Key takeaways:
Home health remedies that Shae Winters holds dear are based on time-tested methods passed down by her African American ancestors.
Plants and teas are among her first line of defense against nerves and pain.
Shae is passing down her herbal apothecary techniques to her sons.
Our Medicine Cabinet series explores what real people keep on hand and consider essential for their particular needs — even if a doctor didn’t prescribe it.
Onshalique “Shae” Winters’ bicycle tire got caught in a crack between the sidewalk and grass when she was 7 years old, and the fall that resulted scraped the skin off her face from eyebrow to chin.

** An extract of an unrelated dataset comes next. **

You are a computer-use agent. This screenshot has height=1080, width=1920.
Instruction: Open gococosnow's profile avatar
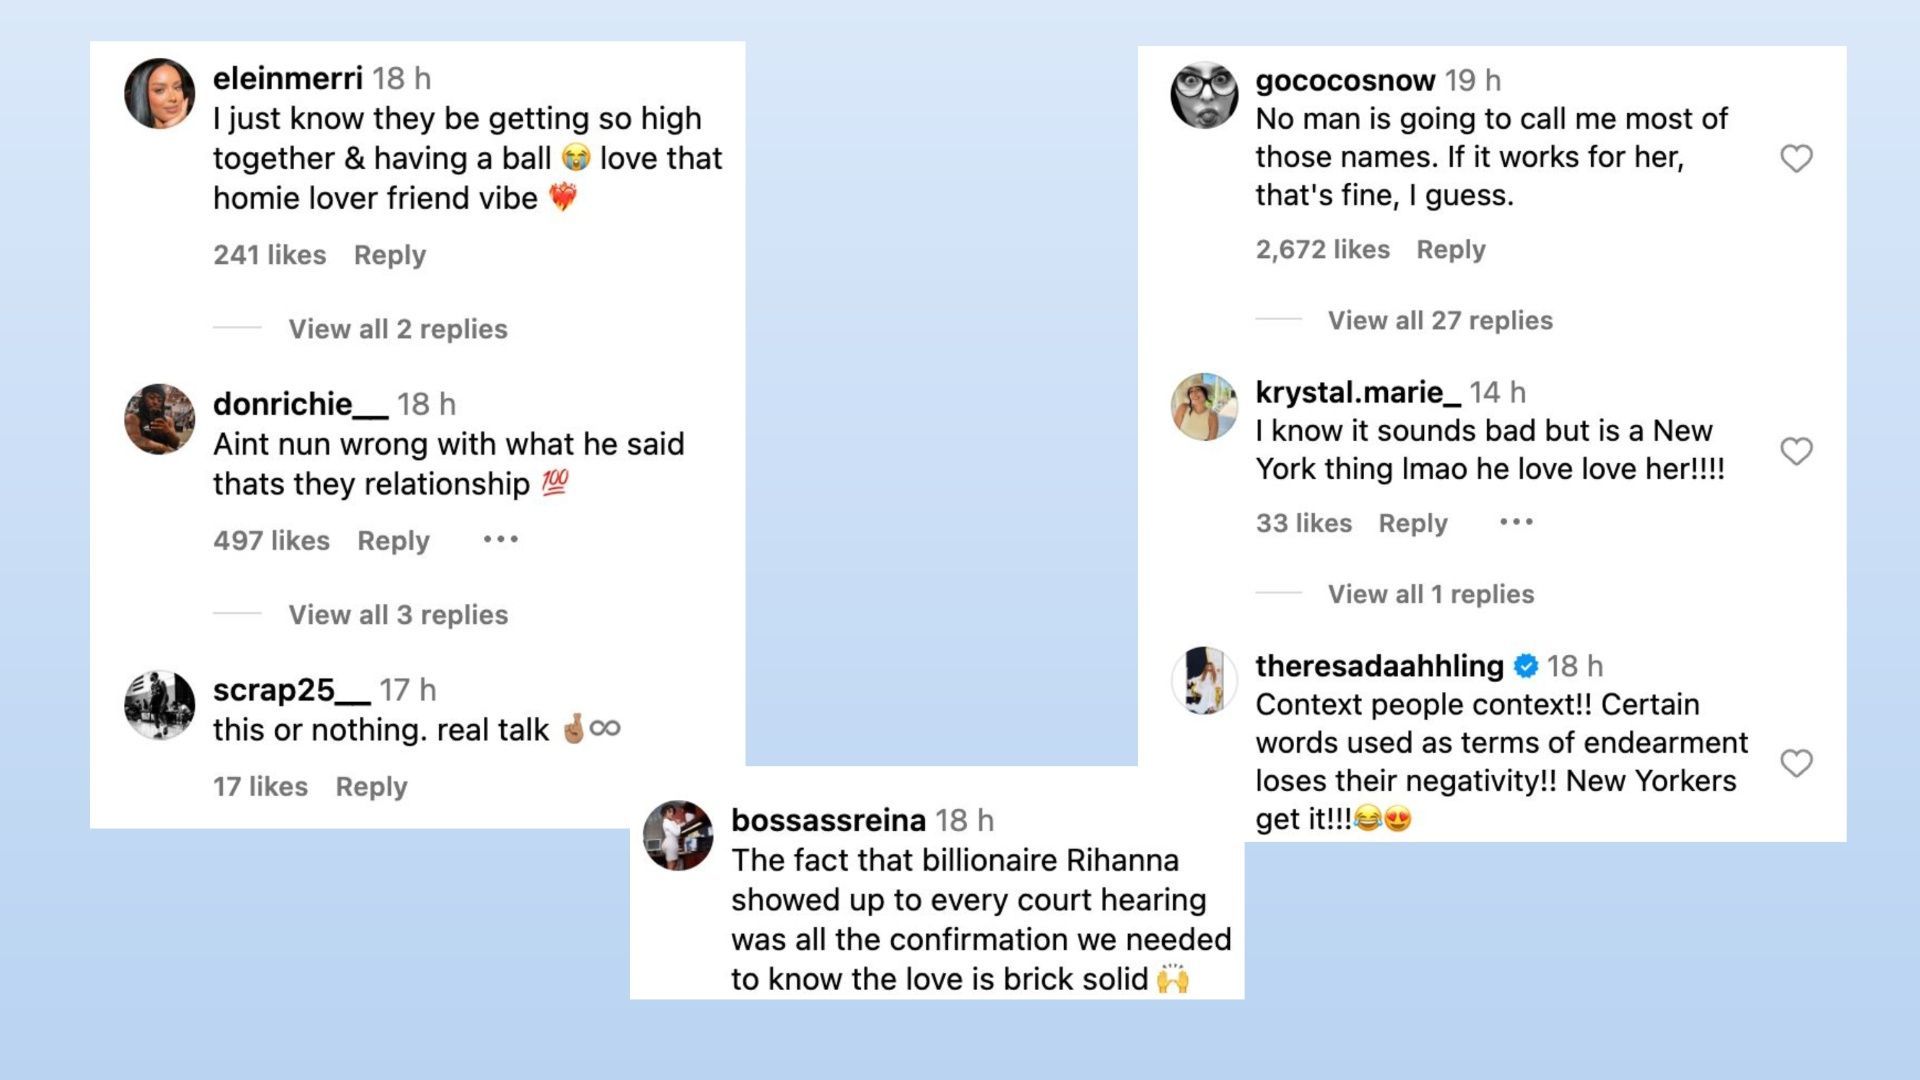pyautogui.click(x=1204, y=95)
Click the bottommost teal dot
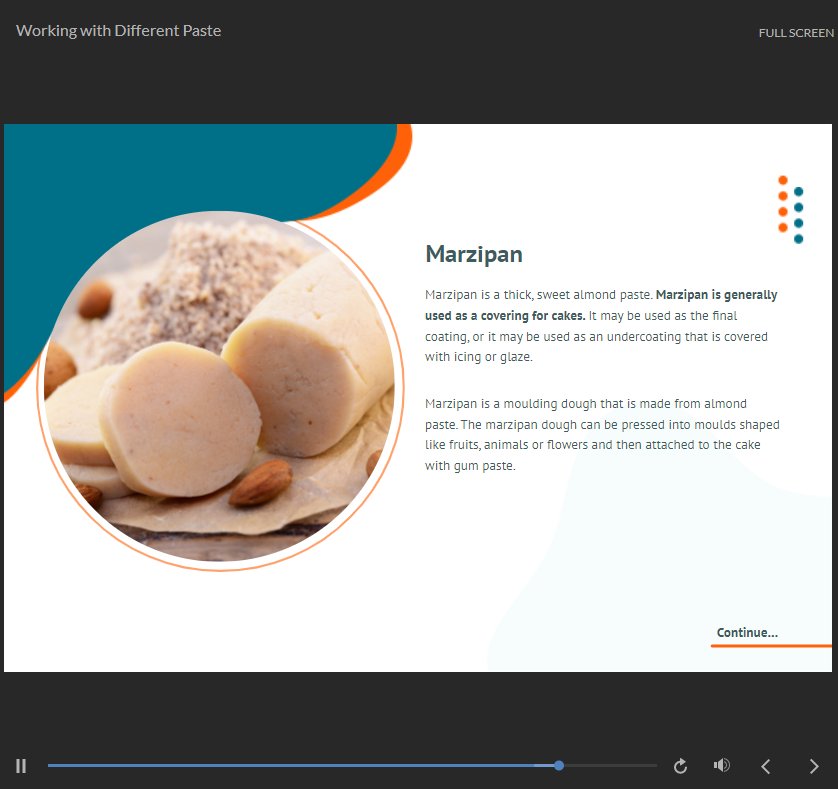 tap(798, 239)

Her grandmother came to the rescue of her bleeding face with a homemade salve of petroleum jelly and soothing ingredients. After her skin grew back, without a scar, Shae developed an interest and then expertise in her forebears’ medicinal folkways, which she continues to cultivate as she raises two sons in Lexington, Kentucky.
“It immediately felt soothing. She saved the whole right side of my face. The skin grew back without a scar or any change to my pigment,” says Shae, 38. “She nursed my face for weeks with whatever was in that stuff.”

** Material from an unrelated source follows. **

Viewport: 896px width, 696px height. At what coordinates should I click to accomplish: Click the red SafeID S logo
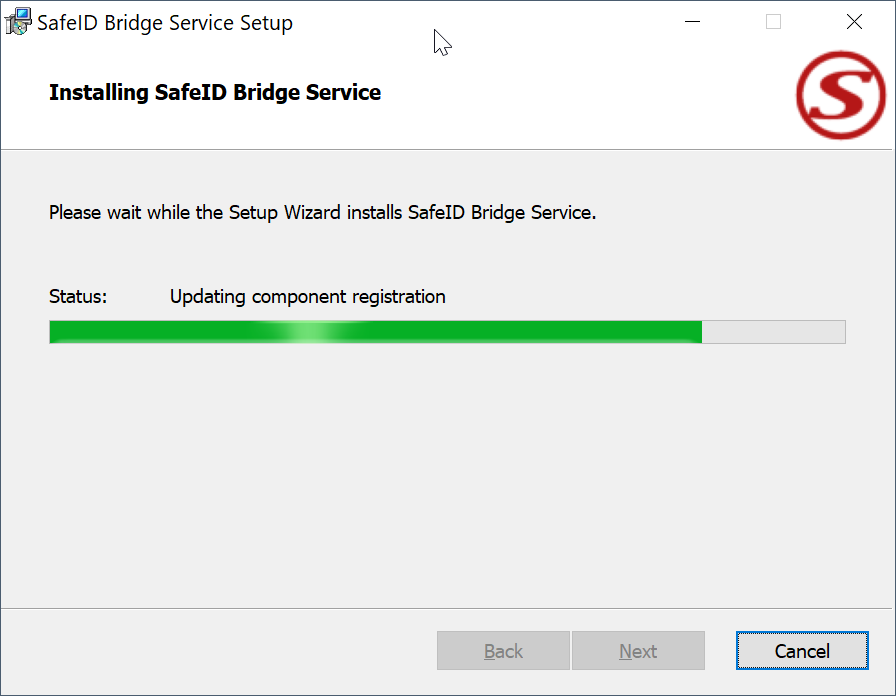click(x=840, y=95)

The secret to that salve is lost to time. But Shae, a property manager and single mother, swears by her family’s arsenal of medicinal remedies, some of them homemade.
There are times when she reaches for over-the-counter medications, like anti-inflammatories for pain relief. But her lifestyle prioritizes the traditions and self-care she learned playing cards with her great grandmother, grandmother, aunts, and other relatives as a child in Detroit. Here are eight family-inspired homeopathic remedies Shae keeps on hand and how she uses them.
Homemade fermented rice water is a hair treatment Shae’s family has used for generations. Rice water preparation begins with saving the milky liquid from washed rice and allowing it to ferment in the back of the refrigerator for 1 week or more. Packed with starch, the rice water strengthens hair and promotes smoothness. As such, it is a healthy antidote to harsh chemical relaxers and hair treatments, Shae says.
To mask the odor of the fermented treatment, she combines it with coconut oil, rose water, and fresh mint in a spray bottle. Using rice water in the way her mother and grandmother did, she says, has helped heal her scalp from chronic irritation caused by mass-produced, chemical-based hair products. Rice water also has a long history of use in Asian cultures to promote healthy hair.
Ashwagandha, or Withania somnifera, is a shrub traditionally used to relieve stress and anxiety. In recent years, this plant has become increasingly popular to consume in a sweet, chewable form.
“Whenever I am super, super anxious, I chew two of these when I sleep. I don’t get the nightmares like I did when I took melatonin,” Shae says.
Absorbed through the skin when dissolved in a hot bath, Epsom salts, also known as magnesium sulfate, are proven to promote relaxation and have been shown to ease neck muscles, for headache relief. Combined with a half cup of apple cider vinegar in the bath, a handful of Epsom salts is a time-tested method for easing her “sciatic nerve pain, bad cramps, and migraines,” Shae says.
Consuming ginger root can ease bellyaches, promote immunity, and more. That is a lesson Shae says she learned when she was regularly given a raw stick of ginger root to chew on to ease menstrual pain.
“My grandmother gave me a Ziploc bag with sliced ginger root,” she says. “I would chew on it in school, and it would really help my cramps.”
As a mother of two young boys, Shae treats stomachaches and cold symptoms with a base of green tea, supplemented with some ginger and raw honey, and topped with boiling water. She likes Celestial Seasonings-brand teas, especially the elderberry flavor. Sometimes, she adds fresh lime or lemon.
“My boys don’t ask for cough medicine,” she says. “They ask first for tea.”
A long recognized herbal remedy for stomachaches, fresh mint leaves are something Shae uses in a preventative way. She includes them in every smoothie she makes for her sons. And she also chews on them for fresh breath and to aid digestion, she says.
During the COVID-19 pandemic, Shae was diagnosed with a failing gallbladder. She says that before it was addressed by a successful surgery, she found relief by stepping up her consumption of turmeric. The bright-yellow root, a relative of ginger, helps fight inflammation and pain, among other health benefits. While she waited to get her gallbladder taken out, Shae says she found relief by including turmeric in hot Jamaican curry dishes, fruit smoothies, and tea.
Derived from the nut of the shea tree, a species native to the African continent, shea butter is a rich, luxuriant moisturizer used by Shae’s family to achieve smooth skin and as a balm for scrapes and rashes.
“What I use, I got from the older women in my family and the ones I never met. The women in my family were meticulous,” Shae says. “I am a self-proclaimed bush woman. I live off teas and herbs and vegetables, and I don’t have any health problems.”